Essa fantasia medicamentosa foi demais até para o Tribunal de Contas da União, que questionou a pertinência de uma viagem para conhecer um forte candidato a nova cloroquina. Para se proteger, o Planalto corrigiu o tiro, e a comitiva descobriu na sala de embarque que, afinal, a prioridade da missão era buscar parcerias de “ciência e tecnologia”.

O ministro das Relações Exteriores do Brasil, Ernesto Araújo, cumprimenta o chanceler israelense, Gabi Ashkenazi, com o cotovelo durante compromissos de agenda em Israel
O ministro das Relações Exteriores do Brasil, Ernesto Araújo, cumprimenta o chanceler israelense, Gabi Ashkenazi, com o cotovelo durante compromissos de agenda em Israel - Daniela Kresch/Folhapress

À imagem do que aconteceu com República Tcheca e Honduras, as autoridades israelenses vão jogar com o desespero do governo brasileiro para extrair benefícios diplomáticos em troca das sobras da sua triunfal campanha de vacinação. Ernesto Araújo não hesitará em chamar esse escambo de vitória.

Como é hábito no bolsonarismo, os embustes revelam um mal profundo. Muito se especulou sobre o caráter do personagem de Werner Herzog responsável por transformar o Itamaraty no navio da morte. Mas o “caso do spray” diz algo novo sobre a sua equipagem.

Do Chile à Nigéria, passando pela Noruega, os diplomatas estão sendo tratados como heróis da pandemia, ao mesmo título que os médicos e enfermeiros, por seu papel na disputa pelos parcos estoques de imunizante no mercado global. Embaixadores de países da União Europeia rebelaram-se contra a política de aquisição de vacinas centralizada por Bruxelas e passaram a negociar em nome das suas capitais com Rússia e China.

Enquanto isso, no Brasil, o alto escalão do Itamaraty passou a última semana organizando uma viagem que tinha como único propósito alimentar o delírio negacionista.

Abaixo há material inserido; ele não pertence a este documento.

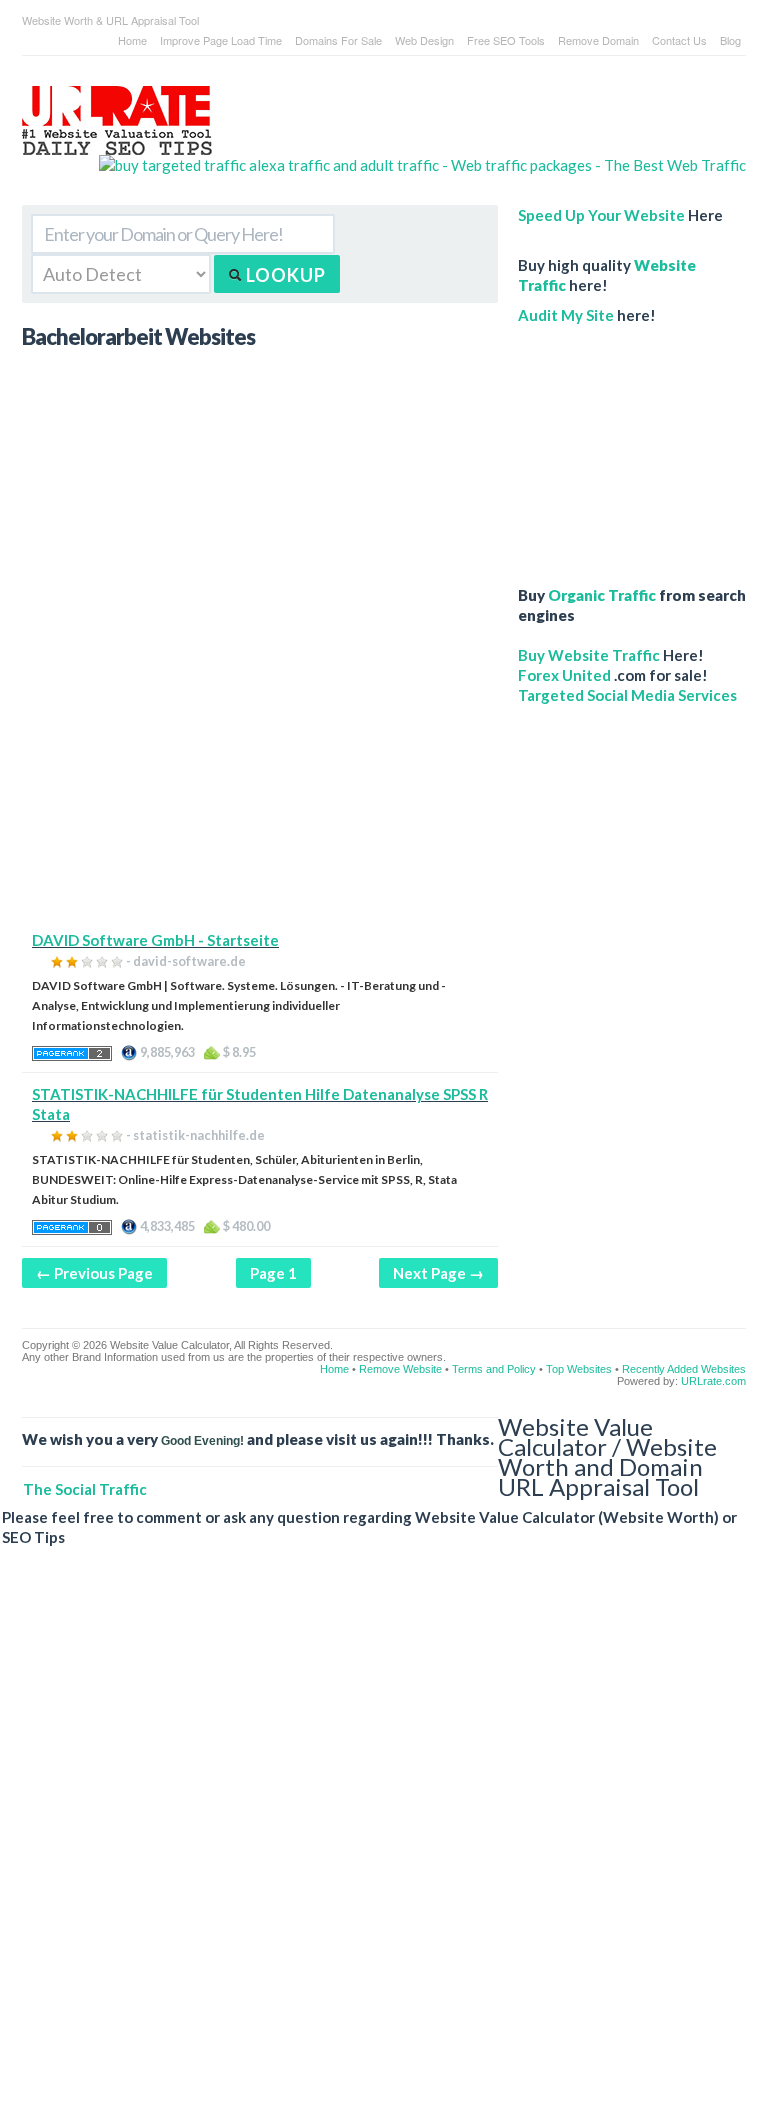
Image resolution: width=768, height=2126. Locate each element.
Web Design (424, 40)
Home (132, 40)
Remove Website (400, 1369)
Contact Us (679, 40)
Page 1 (273, 1273)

Durante esse período, morreram 10 mil brasileiros. A sociedade quer saber como esses diplomatas conseguem dormir à noite.

A transformação do Itamaraty na secretaria de comunicação do bolsonarismo terá consequências nefastas para a instituição. Manifestações como a tentativa de aquisição de vacinas por governadores e prefeitos podem ser vistas como tentativas caóticas de sobrevivência, mas também são movimentos em direção a uma federalização da política externa. Essas instituições regionais vão acabar se emancipando dos canais da diplomacia tradicional.

Uma das vocações do bolsonarismo é a vandalização das instituições. Poucas estão sendo tão atingidas como o Ministério das Relações Exteriores.

Os diplomatas são a elite do serviço público, homens e mulheres preparados com muito rigor e experientes. Mesmo nos piores momentos da história brasileira, eles souberam manifestar a sua individualidade e independência.

Seus antecessores jamais assistiriam passivamente a um chanceler normalizar a morte de milhares de brasileiros. Os diplomatas precisam, urgentemente, resgatar seu amor-próprio e encontrar uma forma de expressar seu desconforto com a promiscuidade entre o Itamaraty e a ideologia governamental.